Get access

Clinical features and outcomes in patients with secondary Ewing sarcoma


  • Conflict of interest: Nothing to declare.

  • The contents are solely the responsibility of the authors and do not necessarily represent the official views of the NIH.



Ewing sarcoma (EWS) is rarely diagnosed as a second malignancy. We sought to describe a cohort of patients with secondary EWS and investigate if patient characteristics and survival differ between patients with secondary and primary EWS.


Patients with EWS or peripheral primitive neuroectodermal tumor (PNET) reported to the Surveillance, Epidemiology, and End Results Program (SEER) database from 1973 to 2008 were evaluated based on primary or secondary tumor sequence. Overall survival was estimated by Kaplan–Meier methods and evaluated using the log-rank test. Competing risk analysis was used to describe risk of death due to malignancy rather than other causes.

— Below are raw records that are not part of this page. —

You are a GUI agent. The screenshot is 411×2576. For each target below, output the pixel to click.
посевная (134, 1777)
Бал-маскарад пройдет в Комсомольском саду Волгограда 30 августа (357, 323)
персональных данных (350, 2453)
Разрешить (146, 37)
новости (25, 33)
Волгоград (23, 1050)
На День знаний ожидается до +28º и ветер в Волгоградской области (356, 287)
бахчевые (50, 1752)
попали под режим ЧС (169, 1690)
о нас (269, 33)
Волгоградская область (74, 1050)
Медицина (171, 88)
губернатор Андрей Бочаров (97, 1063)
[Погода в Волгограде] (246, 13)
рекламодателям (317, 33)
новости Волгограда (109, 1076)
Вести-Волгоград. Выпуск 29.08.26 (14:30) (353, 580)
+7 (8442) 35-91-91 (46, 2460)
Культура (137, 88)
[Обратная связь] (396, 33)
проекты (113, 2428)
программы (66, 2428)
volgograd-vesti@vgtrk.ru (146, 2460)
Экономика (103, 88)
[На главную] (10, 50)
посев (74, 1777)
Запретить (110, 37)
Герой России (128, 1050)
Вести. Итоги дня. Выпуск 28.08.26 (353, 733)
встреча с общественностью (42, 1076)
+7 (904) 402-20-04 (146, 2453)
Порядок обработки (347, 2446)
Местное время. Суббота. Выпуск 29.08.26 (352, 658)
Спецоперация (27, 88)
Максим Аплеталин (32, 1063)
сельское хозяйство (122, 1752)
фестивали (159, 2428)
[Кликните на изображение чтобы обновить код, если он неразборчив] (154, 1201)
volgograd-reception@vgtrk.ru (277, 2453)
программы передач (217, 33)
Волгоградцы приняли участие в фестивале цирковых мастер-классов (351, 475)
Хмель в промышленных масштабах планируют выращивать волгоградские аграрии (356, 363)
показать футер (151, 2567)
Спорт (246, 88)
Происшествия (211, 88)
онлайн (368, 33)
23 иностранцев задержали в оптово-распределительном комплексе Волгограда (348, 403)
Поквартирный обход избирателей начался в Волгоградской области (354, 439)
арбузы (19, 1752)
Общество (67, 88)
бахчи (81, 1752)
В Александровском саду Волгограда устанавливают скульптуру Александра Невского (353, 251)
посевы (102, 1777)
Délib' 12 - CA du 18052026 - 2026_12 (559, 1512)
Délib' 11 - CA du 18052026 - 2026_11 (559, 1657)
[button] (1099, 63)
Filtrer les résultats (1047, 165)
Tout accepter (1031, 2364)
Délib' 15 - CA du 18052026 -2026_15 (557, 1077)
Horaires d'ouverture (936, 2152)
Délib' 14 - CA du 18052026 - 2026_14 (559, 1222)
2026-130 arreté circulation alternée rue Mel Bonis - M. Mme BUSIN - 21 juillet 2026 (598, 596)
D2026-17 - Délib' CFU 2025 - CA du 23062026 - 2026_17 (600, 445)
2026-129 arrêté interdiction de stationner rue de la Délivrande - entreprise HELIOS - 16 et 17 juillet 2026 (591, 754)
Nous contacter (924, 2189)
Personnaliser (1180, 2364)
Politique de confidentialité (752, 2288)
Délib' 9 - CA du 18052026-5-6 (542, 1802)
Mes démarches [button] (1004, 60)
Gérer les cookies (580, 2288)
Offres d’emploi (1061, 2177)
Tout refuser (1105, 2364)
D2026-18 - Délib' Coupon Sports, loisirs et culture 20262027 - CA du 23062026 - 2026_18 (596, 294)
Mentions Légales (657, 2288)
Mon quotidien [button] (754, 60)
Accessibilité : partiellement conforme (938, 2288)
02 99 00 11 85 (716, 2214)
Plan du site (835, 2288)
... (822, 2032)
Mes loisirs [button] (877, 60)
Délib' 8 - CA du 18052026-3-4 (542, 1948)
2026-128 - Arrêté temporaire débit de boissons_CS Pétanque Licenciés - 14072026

Fifty-eight cases of secondary EWS were reported, accounting for 2.1% of all EWS cases. The median latency from primary malignancy to secondary EWS was 64 months (range 1–282 months). 12.1% of patients with secondary EWS received radiation to the site of secondary tumor during therapy for their primary malignancy. Patients with secondary EWS were more likely to have axial tumors (77.4% vs. 62.5%; P = 0.03) and smaller tumors (75.0% vs. 48.2% <8 cm; P = 0.001). Five-year overall survival from diagnosis was inferior for patients with secondary compared to primary EWS (34.3% vs. 52.2%; P = 0.002). However, patients with secondary tumors were less likely than those with primary EWS to die from their malignancy [hazard ratio 0.44; 95% confidence interval (CI) 0.23–0.85].


Secondary EWS accounts for a minority of cases of EWS. Tumor size and site and patient survival differ among patients with primary and secondary EWS. Pediatr Blood Cancer 2013; 60: 611–615. © 2012 Wiley Periodicals, Inc.